Pasteur mostly used other techniques besides serial passage to create his vaccines. However, the idea of attenuating a virus through serial passage still holds.“
As I stated earlier, in the case of influenza, researchers used unpurified throat washings from a human (usually mixed with saline and other chemicals), injected this into the nose of a ferret, killed the ferret and then ground up its lungs and nasal turbinates (also mixed with other compounds/chemicals), injected this up the nose of a healthy ferret, and repeated this process until they saw the symptoms they wanted to see.

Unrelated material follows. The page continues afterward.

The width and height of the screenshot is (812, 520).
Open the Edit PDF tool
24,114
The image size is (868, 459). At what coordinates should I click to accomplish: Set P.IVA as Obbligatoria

Upon seeing those symptoms, they killed the ferret, ground up its lungs/nasal turbinates, and injected this goo up the nose of a mouse. This mouse would be killed, its lungs/nasal turbinates ground up, and its tissues shot up the nose of another mouse. Once again, this process was repeated until the researchers saw the symptoms they wanted to see.
Then the ground up mouse goo was injected into chick embryos.
The whole time, a “virus” was ASSUMED to be in the toxic tissue goo passed from human to ferret to mouse to chick embryo, ignoring the countless times the animals did not get sick.
I don’t know about you, but an inter-species jamboree of ground up tissue goo with added compounds/chemicals doesn’t sound like a PURIFIED substance to me, let alone an isolate of any “virus.”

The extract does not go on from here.